Atlanta Public Schools has dropped the Paces Apartments in the Buckhead Village as a possible location for the new North Atlanta High School and may now be focusing on the IBM properties on Northside Parkway.

In a letter sent Dec. 17 to John W. Grant III, owner of the Paces Apartments property, the school system said it was moving on—that after investigation the system determined it was not the right site.

It was an early Christmas present for Grant, who did not want to sell the property for use as a school, and surrounding property owners, both residential and commercial, who had mounted a letter and e-mail campaign against the Buckhead Village location for the school.

Sally Silver, the new chair of Neighborhood Planning Unit B, which oversees development issues in most of the commercial district of Buckhead, confirmed that the letter was received by her friend Grant.

Silver stirred up a couple of months of controversy by announcing in October that Grant had been sent a letter by APS informing him the system was studying his property as a possible site for the school and even suggesting APS would condemn the property if necessary to acquire it if deemed a proper site.

The Buckhead Village site may no longer be in play, but APS is not saying what sites may still be under consideration. School officials have consistently said they will not discuss details of a site for the new school until they acquire the land.

In order to remain on schedule for a 2013 opening of the new school, however, School Board members have said a decision on location needed to be made by the end of 2010.

Since October, the school system and members of the Atlanta Board of Education have been bombarded with letters of protest over consideration of the Buckhead Village site and neighbors showing up at the board’s October meeting to speak out against it.

There also have been some letters in support of the Buckhead Village site and opposing the location off Northside Drive. (See Letters to the Editor on page 6 and at www.reporternewspapers.net.)

Many of the letters suggested APS consider either the IBM site in the northwest corner of Buckhead or the former Home Depot location off Piedmont Road at Lindbergh Plaza.

The school system has not confirmed an interest in the 50-plus acre IBM complex on Northside Parkway.
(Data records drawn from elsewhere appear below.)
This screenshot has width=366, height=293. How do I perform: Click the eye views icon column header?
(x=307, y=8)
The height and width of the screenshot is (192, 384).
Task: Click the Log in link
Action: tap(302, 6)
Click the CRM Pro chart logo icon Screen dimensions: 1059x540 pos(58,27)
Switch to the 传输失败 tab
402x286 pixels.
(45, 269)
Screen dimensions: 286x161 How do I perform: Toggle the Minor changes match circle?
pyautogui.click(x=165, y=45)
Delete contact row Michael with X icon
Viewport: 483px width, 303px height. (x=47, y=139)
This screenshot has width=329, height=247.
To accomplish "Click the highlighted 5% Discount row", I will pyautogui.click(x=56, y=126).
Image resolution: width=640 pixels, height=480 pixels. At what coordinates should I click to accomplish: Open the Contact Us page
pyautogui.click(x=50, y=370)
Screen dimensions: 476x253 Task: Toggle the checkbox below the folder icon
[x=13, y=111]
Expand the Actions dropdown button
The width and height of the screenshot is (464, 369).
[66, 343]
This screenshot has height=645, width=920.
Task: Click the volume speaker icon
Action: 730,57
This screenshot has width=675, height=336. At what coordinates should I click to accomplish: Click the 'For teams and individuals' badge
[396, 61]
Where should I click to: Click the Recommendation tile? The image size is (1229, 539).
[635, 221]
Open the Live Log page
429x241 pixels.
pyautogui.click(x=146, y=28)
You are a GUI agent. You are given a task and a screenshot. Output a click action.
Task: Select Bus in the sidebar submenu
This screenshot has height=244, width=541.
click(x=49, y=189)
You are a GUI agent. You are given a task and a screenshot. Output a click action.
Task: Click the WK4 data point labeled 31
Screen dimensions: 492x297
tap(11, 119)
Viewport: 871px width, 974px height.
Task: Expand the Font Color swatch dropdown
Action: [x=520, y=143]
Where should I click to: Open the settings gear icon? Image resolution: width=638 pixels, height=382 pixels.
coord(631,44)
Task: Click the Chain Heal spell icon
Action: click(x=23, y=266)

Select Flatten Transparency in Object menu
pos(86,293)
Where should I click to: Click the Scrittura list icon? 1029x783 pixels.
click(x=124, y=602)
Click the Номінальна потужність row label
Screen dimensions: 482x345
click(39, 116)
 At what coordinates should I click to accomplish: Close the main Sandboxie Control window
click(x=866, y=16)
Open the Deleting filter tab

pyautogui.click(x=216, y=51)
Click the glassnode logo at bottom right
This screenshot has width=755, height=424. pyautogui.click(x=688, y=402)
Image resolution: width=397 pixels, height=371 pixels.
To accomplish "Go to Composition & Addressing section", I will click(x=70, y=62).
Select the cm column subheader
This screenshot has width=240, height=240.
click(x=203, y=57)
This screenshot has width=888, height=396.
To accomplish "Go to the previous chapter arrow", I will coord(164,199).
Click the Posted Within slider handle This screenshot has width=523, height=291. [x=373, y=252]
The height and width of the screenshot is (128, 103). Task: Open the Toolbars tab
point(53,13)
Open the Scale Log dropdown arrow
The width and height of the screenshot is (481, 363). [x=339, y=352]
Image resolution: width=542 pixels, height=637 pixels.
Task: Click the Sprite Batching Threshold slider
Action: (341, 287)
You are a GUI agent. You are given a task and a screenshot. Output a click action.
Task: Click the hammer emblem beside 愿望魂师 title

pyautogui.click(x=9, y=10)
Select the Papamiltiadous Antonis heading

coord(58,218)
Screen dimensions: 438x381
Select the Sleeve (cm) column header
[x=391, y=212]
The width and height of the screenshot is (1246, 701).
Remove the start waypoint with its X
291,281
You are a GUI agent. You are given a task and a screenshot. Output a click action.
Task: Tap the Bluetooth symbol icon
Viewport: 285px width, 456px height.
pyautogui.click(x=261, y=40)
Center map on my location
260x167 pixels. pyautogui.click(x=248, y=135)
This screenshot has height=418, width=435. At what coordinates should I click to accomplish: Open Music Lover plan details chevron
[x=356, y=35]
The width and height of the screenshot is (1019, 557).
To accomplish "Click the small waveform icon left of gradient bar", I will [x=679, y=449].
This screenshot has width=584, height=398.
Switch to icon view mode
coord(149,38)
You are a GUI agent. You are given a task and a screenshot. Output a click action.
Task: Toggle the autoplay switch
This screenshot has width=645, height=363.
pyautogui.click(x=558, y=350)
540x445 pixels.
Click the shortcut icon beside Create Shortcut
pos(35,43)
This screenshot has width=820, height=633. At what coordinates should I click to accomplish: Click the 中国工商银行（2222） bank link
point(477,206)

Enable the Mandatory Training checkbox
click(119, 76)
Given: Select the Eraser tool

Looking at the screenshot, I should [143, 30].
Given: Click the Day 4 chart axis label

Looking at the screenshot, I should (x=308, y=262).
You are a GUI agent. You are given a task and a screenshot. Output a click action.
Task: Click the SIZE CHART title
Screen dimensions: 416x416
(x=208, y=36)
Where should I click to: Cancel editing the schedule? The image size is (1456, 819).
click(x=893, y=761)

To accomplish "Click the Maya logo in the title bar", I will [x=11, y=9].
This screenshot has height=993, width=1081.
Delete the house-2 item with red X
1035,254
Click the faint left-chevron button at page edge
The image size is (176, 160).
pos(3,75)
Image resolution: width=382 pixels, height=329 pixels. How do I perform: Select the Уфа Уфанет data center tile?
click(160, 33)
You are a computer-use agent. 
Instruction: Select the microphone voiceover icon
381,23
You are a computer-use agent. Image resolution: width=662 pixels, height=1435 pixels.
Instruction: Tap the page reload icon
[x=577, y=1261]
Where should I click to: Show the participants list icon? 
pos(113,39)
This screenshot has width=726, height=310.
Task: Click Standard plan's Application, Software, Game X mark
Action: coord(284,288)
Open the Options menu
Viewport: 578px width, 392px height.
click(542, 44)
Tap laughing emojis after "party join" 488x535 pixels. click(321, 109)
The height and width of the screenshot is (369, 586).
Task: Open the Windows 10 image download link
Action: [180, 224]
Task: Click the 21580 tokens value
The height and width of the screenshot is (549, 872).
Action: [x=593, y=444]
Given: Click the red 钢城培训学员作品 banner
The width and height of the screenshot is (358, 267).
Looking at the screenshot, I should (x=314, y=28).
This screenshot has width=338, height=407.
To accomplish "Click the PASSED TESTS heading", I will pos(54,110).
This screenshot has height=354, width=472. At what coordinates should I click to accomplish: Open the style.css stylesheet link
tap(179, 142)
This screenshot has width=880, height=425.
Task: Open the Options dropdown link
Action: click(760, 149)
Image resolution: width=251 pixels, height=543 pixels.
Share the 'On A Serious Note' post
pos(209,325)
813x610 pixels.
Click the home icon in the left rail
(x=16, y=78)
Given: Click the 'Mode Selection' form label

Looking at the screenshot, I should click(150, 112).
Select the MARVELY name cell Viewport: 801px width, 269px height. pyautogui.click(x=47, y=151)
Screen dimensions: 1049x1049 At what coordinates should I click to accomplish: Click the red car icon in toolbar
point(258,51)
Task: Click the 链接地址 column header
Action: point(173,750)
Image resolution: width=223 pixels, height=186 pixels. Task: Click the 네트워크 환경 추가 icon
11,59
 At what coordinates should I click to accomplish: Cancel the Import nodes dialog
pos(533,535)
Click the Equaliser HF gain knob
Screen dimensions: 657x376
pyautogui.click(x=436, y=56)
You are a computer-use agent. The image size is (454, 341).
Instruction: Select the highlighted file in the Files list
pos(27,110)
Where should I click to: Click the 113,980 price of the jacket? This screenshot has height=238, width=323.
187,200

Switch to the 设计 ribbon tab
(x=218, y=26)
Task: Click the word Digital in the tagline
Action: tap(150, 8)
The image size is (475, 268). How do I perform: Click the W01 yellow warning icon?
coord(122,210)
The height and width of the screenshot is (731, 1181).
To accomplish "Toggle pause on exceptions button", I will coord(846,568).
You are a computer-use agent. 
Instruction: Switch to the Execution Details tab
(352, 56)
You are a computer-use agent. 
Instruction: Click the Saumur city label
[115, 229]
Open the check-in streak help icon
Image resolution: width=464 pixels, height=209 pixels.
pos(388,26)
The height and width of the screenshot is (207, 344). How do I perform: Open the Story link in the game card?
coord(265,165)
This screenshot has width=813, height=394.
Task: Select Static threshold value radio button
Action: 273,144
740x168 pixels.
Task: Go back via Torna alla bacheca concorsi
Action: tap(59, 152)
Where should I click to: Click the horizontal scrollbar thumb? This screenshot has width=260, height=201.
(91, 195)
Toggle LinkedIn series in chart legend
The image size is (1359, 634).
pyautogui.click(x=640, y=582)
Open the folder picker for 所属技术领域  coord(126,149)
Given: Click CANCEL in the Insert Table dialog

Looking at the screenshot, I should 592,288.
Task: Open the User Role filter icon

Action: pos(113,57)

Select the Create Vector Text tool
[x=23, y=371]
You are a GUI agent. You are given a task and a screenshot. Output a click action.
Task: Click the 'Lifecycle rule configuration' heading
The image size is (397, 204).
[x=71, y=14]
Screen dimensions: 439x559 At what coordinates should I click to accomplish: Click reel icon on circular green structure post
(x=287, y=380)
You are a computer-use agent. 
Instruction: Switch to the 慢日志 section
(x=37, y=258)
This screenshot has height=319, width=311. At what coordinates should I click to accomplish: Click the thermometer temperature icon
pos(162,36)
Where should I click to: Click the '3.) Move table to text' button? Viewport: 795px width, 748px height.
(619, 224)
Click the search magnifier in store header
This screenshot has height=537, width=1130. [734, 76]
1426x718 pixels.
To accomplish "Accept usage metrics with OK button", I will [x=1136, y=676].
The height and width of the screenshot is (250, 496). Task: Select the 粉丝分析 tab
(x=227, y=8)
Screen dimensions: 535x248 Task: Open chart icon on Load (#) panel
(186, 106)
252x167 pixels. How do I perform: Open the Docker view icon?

However, it was reported by the Atlanta Business Chronicle in March that IBM might consolidate its Atlanta operations and possibly put that property on the market.

In October, Silver said the IBM site was one location being considered by APS for the new high school.

Also, Sam Massell, president of the Buckhead Coalition and former Atlanta mayor, said, “The last we heard, and this is purely street talk, was that the board was shifting its interest to the IBM properties on Northside Parkway.”

The IBM site is located off a four-lane parkway (Northside Parkway and U.S. 41), is not surrounded by dense residential or commercial neighborhoods and would allow more room for athletic fields, parking, etc. There already are two buildings on the site.

The Paces Apartments site, located on the north side of East Andrews between Roswell and West Paces Ferry roads, was much smaller (30 acres), is heavily wooded and has streams running through it, would require the demolition of the apartment buildings, is surrounded by dense residential and commercial development and is in an area considered by most people to already be congested with traffic.

Gordon Certain, president of the North Buckhead Civic Association which represents one of the largest neighborhoods in Buckhead, said his members have been almost split in half over opposition or support for the East Andrews Drive location for the school.

“The IBM site is not close to any neighborhoods where families live,” Certain said. “It is not convenient for almost any students or parents involved with the school.”

He suggested it would be a long commute from his neighborhood across Mount Paran Road to the IBM site for parents and students.

However, Brian McHugh, who works for the Buckhead Community Improvement District and lives near Chastain Park, reacted to APS’s rejection of the East Andrews Drive site as “smart.”

He said the IBM site affords more space for the school and less traffic congestion.

“Furthermore there are already two usable buildings on the IBM site,” McHugh explained.

“Those buildings have open floor plans. You just tear down some dividers and put up some new partitions and you have space usable for classrooms,” the former Atlanta city planner said.